Mais une fois à Cité Soleil, on est frappé par le calme des lieux. Seules quelques détonations viennent déchirer le silence qui pèse sur les centaines de venelles boueuses. à‡a et là , de rares riverains vous contemplent, hébétés, leurs cahutes sordides trouées d’impacts de projectiles. De petits marchands étalent encore leurs produits sous le soleil de plomb. Quelques femmes entrent dans l’immeuble lui aussi criblé de balles de la Croix-Rouge, la seule institution invitée à y poursuivre ses activités.
Un peu plus loin pourtant, quelques-uns des 1 500 militaires jordaniens chargés de pacifier Cité Soleil ont pris position derrière des blocs de béton et des sacs de sable. Une maison abandonnée, protégée également par un char, leur tient lieu de quartier général. Imperturbables, des jeunes vont et viennent à bicyclette, à moto ou à pied, prenant un plaisir manifeste à les narguer, leurs armes bien en évidence pendant que des rastaquouères à lunettes noires roulent doucement dans de puissantes voitures, volées en plein jour à la pointe du pistolet dans les rues de Port-au-Prince.
La cité de tous les dangers
Le tronçon urbain de la Nationale 1, qui traverse Cité Soleil, représente un danger mortel pour ses usagers. En juin dernier, Paul Moural, le consul honoraire de France au Cap haïtien, y a été assassiné. En octobre, une bibliothécaire française, atteinte de trois projectiles à la jambe, a échappé de justesse à son agresseur, avant d’être secourue par des Casques bleus. Et deux soldats onusiens y ont été atteints mortellement par des balles de civils armés...
Les transports en commun ne desservent évidemment plus la zone depuis belle lurette. "Les bandits nous empêchent de prendre la route de Cité Soleil, dit Louis Samson, chauffeur d’une camionnette affectée au transport de passagers. Des fois, on s’arrête pour faire descendre un passager et brusquement on est entouré de voleurs. Il y a trois jours encore, ils ont tiré sur mon camion et des passagers ont été atteints par des projectiles."
Alors que les kidnappings se multiplient dans la cité, les ouvriers des quelques industries établies tout près de là sont souvent pris à parti et contraints d’acheter leur liberté. Plusieurs propriétaires de commerces ont été obligés d’abandonner leurs biens, quand ils n’ont pas été enlevés ou tués. "Ici, c’est la panique totale, confie un employé d’une entreprise. Les propriétaires sont contraints de verser de fortes sommes pour éviter que leurs commerces soient brûlés ou pillés en plein jour. Quant aux ouvriers, ils sont dévalisés, maltraités ou même tués quand ils n’ont rien à donner !’’

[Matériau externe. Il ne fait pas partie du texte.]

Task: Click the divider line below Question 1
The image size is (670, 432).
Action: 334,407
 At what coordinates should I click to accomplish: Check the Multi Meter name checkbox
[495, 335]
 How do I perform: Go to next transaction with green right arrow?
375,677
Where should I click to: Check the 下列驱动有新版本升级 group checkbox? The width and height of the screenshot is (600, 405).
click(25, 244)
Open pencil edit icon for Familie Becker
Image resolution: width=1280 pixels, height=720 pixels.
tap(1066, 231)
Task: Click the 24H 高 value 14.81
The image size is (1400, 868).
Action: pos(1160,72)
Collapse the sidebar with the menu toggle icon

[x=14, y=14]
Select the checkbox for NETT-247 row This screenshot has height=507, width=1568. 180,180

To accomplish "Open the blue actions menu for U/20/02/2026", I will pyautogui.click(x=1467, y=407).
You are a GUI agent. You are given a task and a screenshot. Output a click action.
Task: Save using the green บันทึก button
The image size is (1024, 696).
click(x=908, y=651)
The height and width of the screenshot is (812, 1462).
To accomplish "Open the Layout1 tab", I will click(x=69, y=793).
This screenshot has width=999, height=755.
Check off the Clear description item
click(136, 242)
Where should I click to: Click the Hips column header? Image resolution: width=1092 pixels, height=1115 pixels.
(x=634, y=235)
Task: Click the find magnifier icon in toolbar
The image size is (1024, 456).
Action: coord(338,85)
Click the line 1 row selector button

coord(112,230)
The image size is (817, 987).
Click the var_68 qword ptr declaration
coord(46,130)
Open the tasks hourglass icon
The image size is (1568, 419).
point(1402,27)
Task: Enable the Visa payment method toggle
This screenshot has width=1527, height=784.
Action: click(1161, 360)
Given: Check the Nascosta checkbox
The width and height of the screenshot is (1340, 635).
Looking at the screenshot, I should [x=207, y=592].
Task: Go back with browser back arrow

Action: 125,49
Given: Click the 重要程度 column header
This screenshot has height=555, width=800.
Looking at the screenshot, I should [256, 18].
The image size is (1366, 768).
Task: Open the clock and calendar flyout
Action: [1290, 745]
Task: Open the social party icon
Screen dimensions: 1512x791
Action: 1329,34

Pas étonnant que l’immense bidonville n’abrite plus que les deux-tiers de ses résidents habituels ! Des dizaines de milliers ont regagné leurs villages d’origine en attendant que cessent les agressions, meurtres gratuits, guerres de gangs et affrontements avec les soldats de la Mission de stabilisation des Nations Unies en Haïti. Les autres, à l’exception des proches des chefs de gang qui ont un minimum d’assurance de vivre sans être vraiment inquiétés, se sont simplement résignés à leur sort. Pauvres parmi les pauvres, ils n’ont nulle part où aller.